Of course, each bike lane, each curb bulb to slow traffic, usually takes something away, be it a traveled lane, parking or just a little extra roadway breathing room.

“That’s a common sentiment,” Chang said, when asked about lost downtown travel space. He let out a small sigh. “I get it from my family, too.”

This is the direction Seattle’s voters have chosen. The last three elected mayors have pushed to make streets better for transit, bicyclists and pedestrians, not necessarily drivers. No City Council member in at least 15 years has campaigned on a platform of bringing relief to drivers.

Virtually every major candidate for Seattle mayor this year ran on a similar pro-transit, pro-pedestrian transportation platform.

“It’s pure math,” new Mayor Jenny Durkan said in an interview last week. “There’s too many cars for the road.”

The orders, in other words, come from the top, and it’s Chang and his colleagues’ job to carry out the vision.

Embracing change

Chris Pangilinan, a former traffic engineer for transit agencies in New York and San Francisco, led, with Chang, a session on traffic-signal priority at a conference of transportation officials in Chicago last month.

Chang dressed for business when he led the session, Pangilinan said, but the rest of the conference could be found in his bad-weather biking attire — head-to-toe chartreuse rain gear — the better to get out and explore the minutiae of Chicago’s streetscape.

“He really stood out,” Pangilinan said. “In a good way.”

When he got back to Seattle, Chang briefed his colleagues on esoterica like the tactile feel, underfoot, of the pavement between walking and biking zones, and what sort of material is best for curb-ramp warning plates.
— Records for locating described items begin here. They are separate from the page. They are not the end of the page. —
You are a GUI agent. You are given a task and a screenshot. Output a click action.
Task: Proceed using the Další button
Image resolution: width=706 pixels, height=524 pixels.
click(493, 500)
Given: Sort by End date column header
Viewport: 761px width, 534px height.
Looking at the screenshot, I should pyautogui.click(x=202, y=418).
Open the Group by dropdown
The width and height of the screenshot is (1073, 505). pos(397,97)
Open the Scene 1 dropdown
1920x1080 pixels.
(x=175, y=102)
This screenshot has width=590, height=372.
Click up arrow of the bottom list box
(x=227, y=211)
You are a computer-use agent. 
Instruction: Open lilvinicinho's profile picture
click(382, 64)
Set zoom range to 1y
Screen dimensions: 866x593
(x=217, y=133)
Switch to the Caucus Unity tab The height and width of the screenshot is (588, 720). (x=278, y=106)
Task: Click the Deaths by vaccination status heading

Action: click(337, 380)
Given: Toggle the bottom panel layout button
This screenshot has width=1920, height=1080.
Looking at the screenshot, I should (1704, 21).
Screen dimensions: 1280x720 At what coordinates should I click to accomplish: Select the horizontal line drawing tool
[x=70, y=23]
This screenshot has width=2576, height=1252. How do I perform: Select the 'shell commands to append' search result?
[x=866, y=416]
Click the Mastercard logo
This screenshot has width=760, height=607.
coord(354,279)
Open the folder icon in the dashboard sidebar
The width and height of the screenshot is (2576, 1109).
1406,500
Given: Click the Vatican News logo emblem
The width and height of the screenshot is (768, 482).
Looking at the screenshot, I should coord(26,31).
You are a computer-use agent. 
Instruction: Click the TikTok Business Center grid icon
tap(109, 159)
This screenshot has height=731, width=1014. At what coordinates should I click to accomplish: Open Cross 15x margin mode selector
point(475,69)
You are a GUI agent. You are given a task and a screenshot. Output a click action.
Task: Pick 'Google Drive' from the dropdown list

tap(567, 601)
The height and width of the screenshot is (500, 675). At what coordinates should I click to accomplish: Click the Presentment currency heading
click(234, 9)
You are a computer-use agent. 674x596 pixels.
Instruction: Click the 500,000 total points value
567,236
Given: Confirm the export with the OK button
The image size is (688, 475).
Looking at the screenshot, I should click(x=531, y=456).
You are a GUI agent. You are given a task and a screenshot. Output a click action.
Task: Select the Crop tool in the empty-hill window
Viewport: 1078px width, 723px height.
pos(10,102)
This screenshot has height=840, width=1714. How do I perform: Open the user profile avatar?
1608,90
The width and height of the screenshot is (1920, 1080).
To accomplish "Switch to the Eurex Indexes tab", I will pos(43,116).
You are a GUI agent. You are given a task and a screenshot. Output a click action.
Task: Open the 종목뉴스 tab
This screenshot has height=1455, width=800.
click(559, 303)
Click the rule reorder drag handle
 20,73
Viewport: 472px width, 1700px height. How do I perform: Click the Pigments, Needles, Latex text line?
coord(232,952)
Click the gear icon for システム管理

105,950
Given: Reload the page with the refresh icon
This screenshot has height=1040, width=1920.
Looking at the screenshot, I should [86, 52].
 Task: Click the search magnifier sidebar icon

The first time Pangilinan, now a program director for the national advocacy group Transit Center, became aware of Chang was from a story four years ago, a sort of legend among urban-transportation planners.

In April 2013, under the cover of darkness, some modest bike-safety vigilantes took it upon themselves to create Seattle’s first bicycle-lane buffer. They used flexible plastic pylons to separate the painted bike lane on Cherry Street, underneath Interstate 5, from the adjacent traffic.

Chang wrote a letter to the anonymous bike activists, not chastising them or threatening them for illegally altering city property, but apologizing because he had to take down the pylons — they were too tall for state regulations.

“You are absolutely correct that there are low cost and simple ways to slow traffic, increase the sense of protection and provide bicycle facilities that are more pleasant and accommodating,” Chang wrote. The activists’ “strong message” was “being heard loud and clear,” he added.

Three months later the city installed permanent pylons to protect the bike lane on Cherry Street.

“A longstanding city traffic engineer can really be the one holding back better design for people,” said Dale Bracewell, the manager of transportation planning for Vancouver, B.C. “Dongho is really one that’s embraced the new way, that we want to be thinking about all types of transportation, a less car-centric view.”